Is Sweet 16 Good Enough for Kasich?
Ohio's governor is the 16th Republican candidate to announce a presidential run.
Ohio Gov. John Kasich announced his bid for the GOP presidential nomination Tuesday, becoming the 16th — and likely final — major candidate in the 2016 race. Can the 63-year-old two-term governor gain traction?
Kasich brings to the race more experience both in Washington and in executive leadership than many of his competitors. He served as a congressman from 1983-2001, chairing the House Budget Committee when Congress last managed a balanced budget in the ‘90s. After a stint as a Fox News host and investment banker, he took the helm in Ohio in 2011, steering its economic and fiscal revival — an $8 billion deficit became a $2 billion surplus. He’s worked to cut the income tax across the board (from 6.2% to 4.9%), and he wants to phase it out altogether. He eliminated the death tax.
Under Kasich’s leadership, Ohio’s 2.1% economic growth outpaced all other Great Lakes states, and the state’s unemployment rate fell from 9.1% to 5.2%. Earlier this month, Kasich explained his basic plan for economic recovery at the national level: “What I’m going to focus on is the business investment. This is the single biggest thing, in my judgment, that would help us to overcome wage stagnation.”
Unfortunately, Kasich’s conservatism isn’t always thorough or consistent. For example, he’s a proponent of Barack Obama’s Common Core standards that many conservatives see as a federal intrusion into education. He also largely offset his tax cuts with tax hikes in other areas, including raising the state sales tax from 5.75% to 6.25%.

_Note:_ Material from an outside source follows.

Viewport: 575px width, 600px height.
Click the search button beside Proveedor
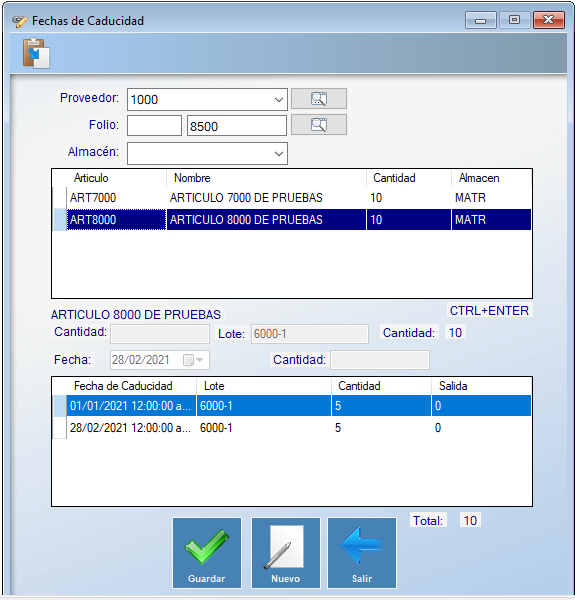[x=319, y=99]
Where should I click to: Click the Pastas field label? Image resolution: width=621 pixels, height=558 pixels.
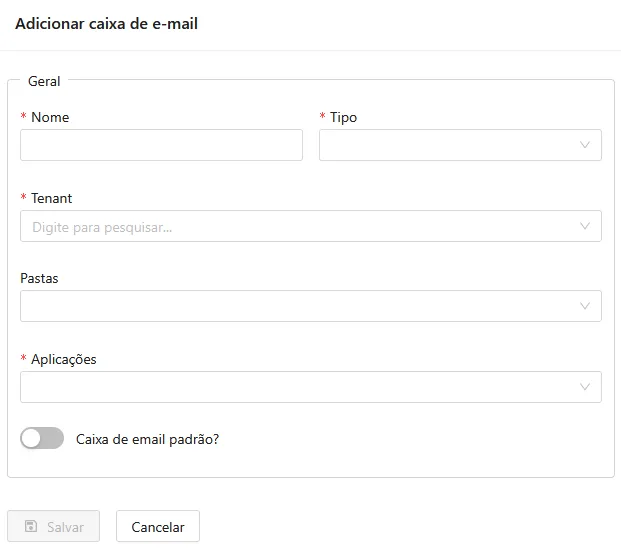click(39, 278)
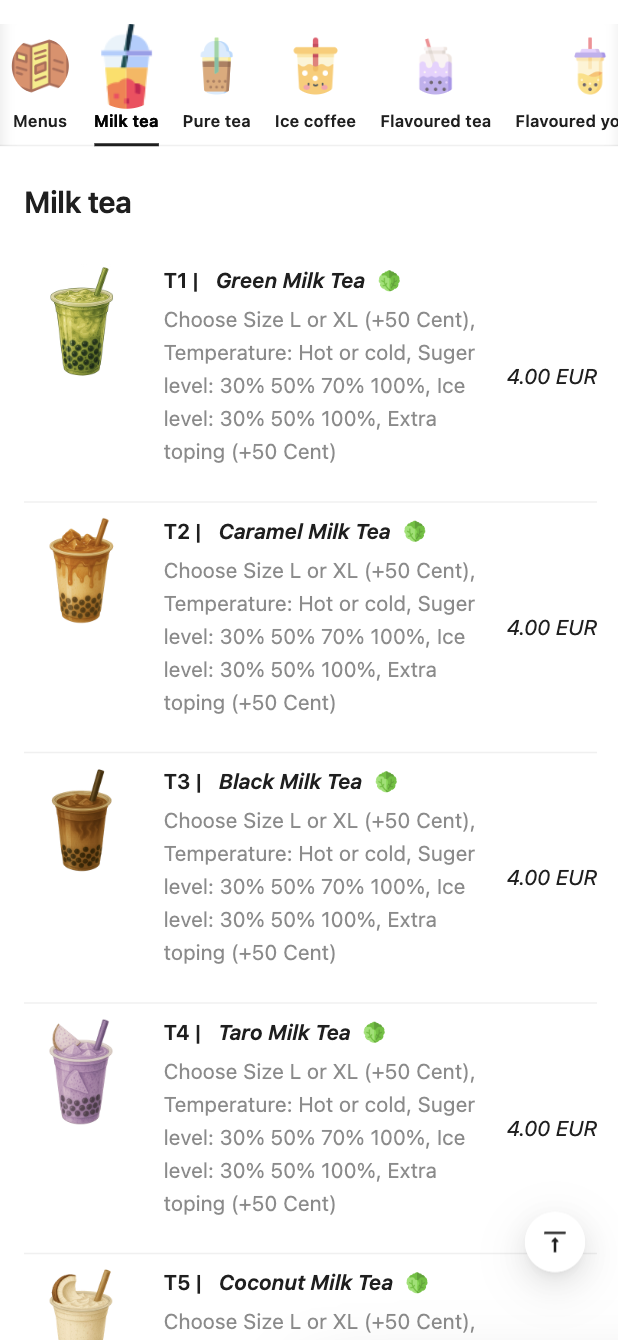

But perhaps his most troubling move was that he circumvented the Buckeye State’s Republican-controlled legislature to expand Medicaid in Ohio as part of ObamaCare. He did so after the legislature rejected the expansion, and after he ran for election in 2010 as an ObamaCare opponent.
“Medicaid’s quality of care, access to physicians and outcomes continue to decline,” notes The Wall Street Journal. “Meanwhile, Medicaid spending will consume 49% of Ohio general revenue funds in 2016, 51% in 2017.”
Of his expansion, Kasich took on a decidedly “compassionate conservative” tone, telling his “hard-hearted” critics, “When you die and get to the meeting with St. Peter, he’s probably not going to ask you much about what you did about keeping government small. But he is going to ask you what you did for the poor.”
Democrats are the ones who want to turn Jesus into a socialist, claiming His instruction to care for the poor applies to government as opposed to Christians. It’s sorely disappointing to see a Republican parroting that statist thinking.
Kasich doesn’t personally practice what he preaches, either. In 2008, the most recent tax return Kasich has released publicly, he made charitable contributions of $27,326. That sounds generous, but it’s less than 2% of his $1.4 million income and a fair bit below average for his income group.
Moreover, Kasich has made other excuses for the Medicaid expansion — from states’ rights to Medicaid being totally separate from ObamaCare (it’s not). The Washington Examiner’s Philip Klein has a good breakdown of each excuse and why they fail to hold up.
Kasich’s biggest strength might be the state from which he hails and where the GOP convention will occur. Ohio is, of course, a critical swing state, and Kasich won re-election in 2014 with 86 of 88 counties and 64% of the vote. Then again, he defeated a particularly weak and scandal-ridden Democrat candidate, and his campaign team features some of the same guys that brought us Jon Huntsman’s bash-the-GOP message in 2012.
As for his reportedly fiery temperament, Reason’s Elizabeth Nolan Brown writes, “If you talk to Ohioans — and Ohio is my home state, so I do — you’ll find that most people don’t really like Kasich, not even Republicans. They might like his stance on spending, or taxes, or abortion, but Kasich himself? Arrogant. Condescending. Manipulative.”
We in our humble shop are looking forward to getting those characteristics out of the White House.
In the end, Kasich doesn’t bring anything attractive to the table that other candidates don’t have, and he brings some negatives that make a victory unlikely. He’s a long shot, and deservedly so.